Our true “Notre Dame”. Some cathedral-thinking for Easter Sunday—Christ as the gardener

Christ Appears to Mary Magdalene as a Gardener (unknown artist c. 1500)
READING: John 20:1-18

I think it is quite well-known by now that the English word “Easter” seems likely to have been derived from the Old English “Easterdæg”, from “Eastre” (Northumbrian “Eostre”) and from the Proto-Germanic “austron-, meaning “dawn” which was also the name of a goddess of fertility and spring, perhaps originally of sunrise, whose feast was celebrated at the spring equinox, from “aust-” meaning “east, toward the sunrise” from the Proto-Indo-European root “aus-” meaning “to shine”, especially of the dawn.

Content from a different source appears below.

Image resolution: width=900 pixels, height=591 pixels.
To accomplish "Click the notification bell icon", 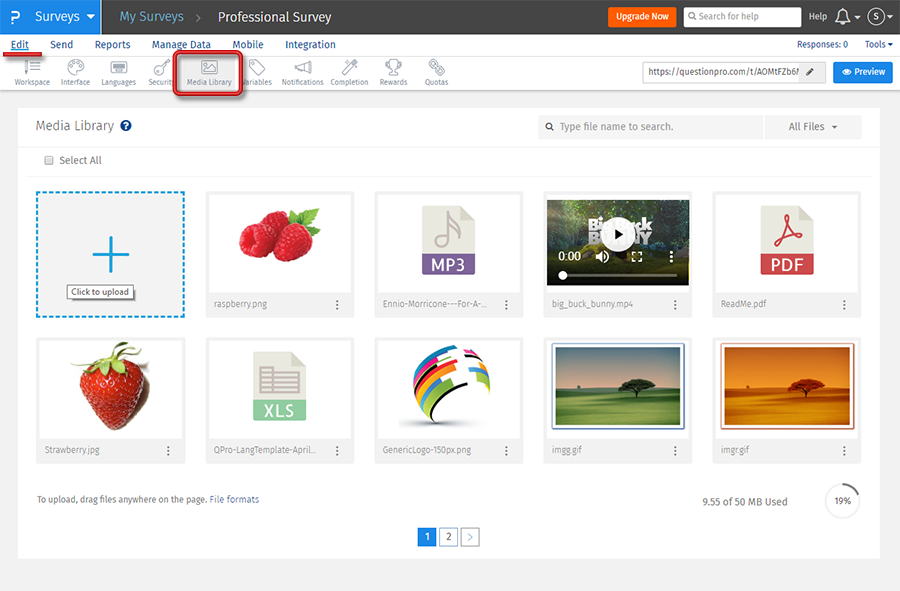I will coord(843,17).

    In other words, the genealogy of the name Easter can stand as a reminder that the prototype of our Christian, Easter celebrations is to be found in the renewal and restoration of life each day at dawn and each year at the spring equinox. It helps us see that it is natura naturans, nature doing what nature does, which underpins ALL human religious traditions and not the other way round. Natura naturans is fundamental, primordial, whilst Christianity is not; everything in Christianity — and indeed everything in all religions — depends upon natura naturans. If you hold on to this thought you will, I hope, see why I have chosen to write this Easter Sunday address in the way I have and why I have chosen to read the particular resurrection story I have today.

—o0o— 

ADDRESS
Our true “Notre Dame”. Some cathedral-thinking for Easter Sunday—Christ as the gardener

The Sylvan Nave at Wandlebury taken in December 2018
For me, one of the great pleasures of life is to cycle up the Gog Magog Hills to Wandlebury Country Park, then to walk along the Roman Road to Meg’s Mount and, on the way back, to visit the Iron Age Hill Fort (c. 400 BC) by going via the magnificent sylvan nave made up of some four-hundred beech trees. Whenever I walk down it, it seems almost certain that some ancient, magnificent avenue of trees like this must have been the original inspiration for the naves of our churches, especially the naves of our great cathedrals.

    However, given my own highly conflicted relationship with organised Christianity, Wandlebury’s sylvan nave is a place in which some words once uttered by the architect Frank Lloyd Wright in an interview with Mike Wallace in 1957 often come back into mind. Wallace began by asking Wright what was his attitude to organised Christianity? Wright replied:

Why organize it? Christianity doesn’t need organizing according to the Master of it, the great master poet of all times didn’t want it organized, did he? Didn’t Jesus say . . . that wherever a few are gathered in my name, there is my Church?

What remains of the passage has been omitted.